• _Task details_: Quote exactly and only this range of lines in the data below: the line that holds "Enable the 不公开我的邮箱地址 checkbox" to the line that holds "You are a computer-use agent. Screen", both included.
══ Input data ══
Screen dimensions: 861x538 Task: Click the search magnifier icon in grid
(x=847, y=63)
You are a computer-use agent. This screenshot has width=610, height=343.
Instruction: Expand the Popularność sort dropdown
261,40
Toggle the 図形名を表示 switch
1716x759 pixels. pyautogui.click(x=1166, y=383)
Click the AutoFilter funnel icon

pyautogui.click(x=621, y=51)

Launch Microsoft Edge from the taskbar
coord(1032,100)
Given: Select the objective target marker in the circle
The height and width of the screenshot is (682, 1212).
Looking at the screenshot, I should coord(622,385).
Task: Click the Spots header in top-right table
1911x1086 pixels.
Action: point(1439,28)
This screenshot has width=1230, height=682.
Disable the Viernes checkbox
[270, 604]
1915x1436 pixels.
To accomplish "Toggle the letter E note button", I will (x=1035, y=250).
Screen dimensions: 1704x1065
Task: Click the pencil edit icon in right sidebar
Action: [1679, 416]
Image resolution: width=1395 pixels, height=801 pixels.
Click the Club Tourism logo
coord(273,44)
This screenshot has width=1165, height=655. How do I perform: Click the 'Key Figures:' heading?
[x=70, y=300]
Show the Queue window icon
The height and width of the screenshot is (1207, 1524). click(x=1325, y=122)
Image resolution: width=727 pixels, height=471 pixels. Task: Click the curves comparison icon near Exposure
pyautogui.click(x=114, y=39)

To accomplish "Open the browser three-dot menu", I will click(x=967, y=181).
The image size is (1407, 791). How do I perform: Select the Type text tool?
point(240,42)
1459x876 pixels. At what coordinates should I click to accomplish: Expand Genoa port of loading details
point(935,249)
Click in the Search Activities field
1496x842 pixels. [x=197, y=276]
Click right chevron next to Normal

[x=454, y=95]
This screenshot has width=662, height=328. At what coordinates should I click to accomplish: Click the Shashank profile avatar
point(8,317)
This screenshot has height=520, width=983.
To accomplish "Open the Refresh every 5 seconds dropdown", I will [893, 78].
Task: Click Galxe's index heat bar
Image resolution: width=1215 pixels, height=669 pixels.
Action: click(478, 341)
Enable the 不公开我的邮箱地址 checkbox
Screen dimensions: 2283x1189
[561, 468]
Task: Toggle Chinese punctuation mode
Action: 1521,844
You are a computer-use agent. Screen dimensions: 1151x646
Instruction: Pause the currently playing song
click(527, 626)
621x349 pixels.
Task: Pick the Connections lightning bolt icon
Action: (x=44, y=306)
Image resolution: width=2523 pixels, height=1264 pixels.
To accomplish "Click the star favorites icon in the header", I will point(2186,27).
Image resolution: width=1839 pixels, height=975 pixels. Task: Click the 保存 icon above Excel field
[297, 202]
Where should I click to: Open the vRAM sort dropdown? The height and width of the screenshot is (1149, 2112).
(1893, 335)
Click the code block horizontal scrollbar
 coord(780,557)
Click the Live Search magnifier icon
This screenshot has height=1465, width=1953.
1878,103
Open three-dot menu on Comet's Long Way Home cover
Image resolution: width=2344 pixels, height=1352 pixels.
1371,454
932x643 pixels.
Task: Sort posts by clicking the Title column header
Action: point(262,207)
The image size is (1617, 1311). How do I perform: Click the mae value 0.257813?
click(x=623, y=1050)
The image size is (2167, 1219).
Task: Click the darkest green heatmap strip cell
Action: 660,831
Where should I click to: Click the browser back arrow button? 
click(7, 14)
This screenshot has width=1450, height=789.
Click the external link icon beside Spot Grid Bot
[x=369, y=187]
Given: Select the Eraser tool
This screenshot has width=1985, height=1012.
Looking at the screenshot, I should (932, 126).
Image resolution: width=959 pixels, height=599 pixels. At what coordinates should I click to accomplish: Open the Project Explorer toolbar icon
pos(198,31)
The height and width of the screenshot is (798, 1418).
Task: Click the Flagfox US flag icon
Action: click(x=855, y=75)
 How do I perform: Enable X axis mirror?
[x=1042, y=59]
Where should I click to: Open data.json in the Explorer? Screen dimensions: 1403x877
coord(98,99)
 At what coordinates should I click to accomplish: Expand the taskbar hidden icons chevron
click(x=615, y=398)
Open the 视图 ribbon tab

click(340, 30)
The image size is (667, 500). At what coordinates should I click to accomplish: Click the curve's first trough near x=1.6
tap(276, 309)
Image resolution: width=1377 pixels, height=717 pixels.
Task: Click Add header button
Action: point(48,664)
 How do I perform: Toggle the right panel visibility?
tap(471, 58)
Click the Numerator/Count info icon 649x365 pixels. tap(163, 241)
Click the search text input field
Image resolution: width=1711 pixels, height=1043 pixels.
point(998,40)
═══
• _Written answer_:
Enable the 不公开我的邮箱地址 checkbox
Screen dimensions: 2283x1189
[561, 468]
Task: Toggle Chinese punctuation mode
Action: 1521,844
You are a computer-use agent. Screen dimensions: 1151x646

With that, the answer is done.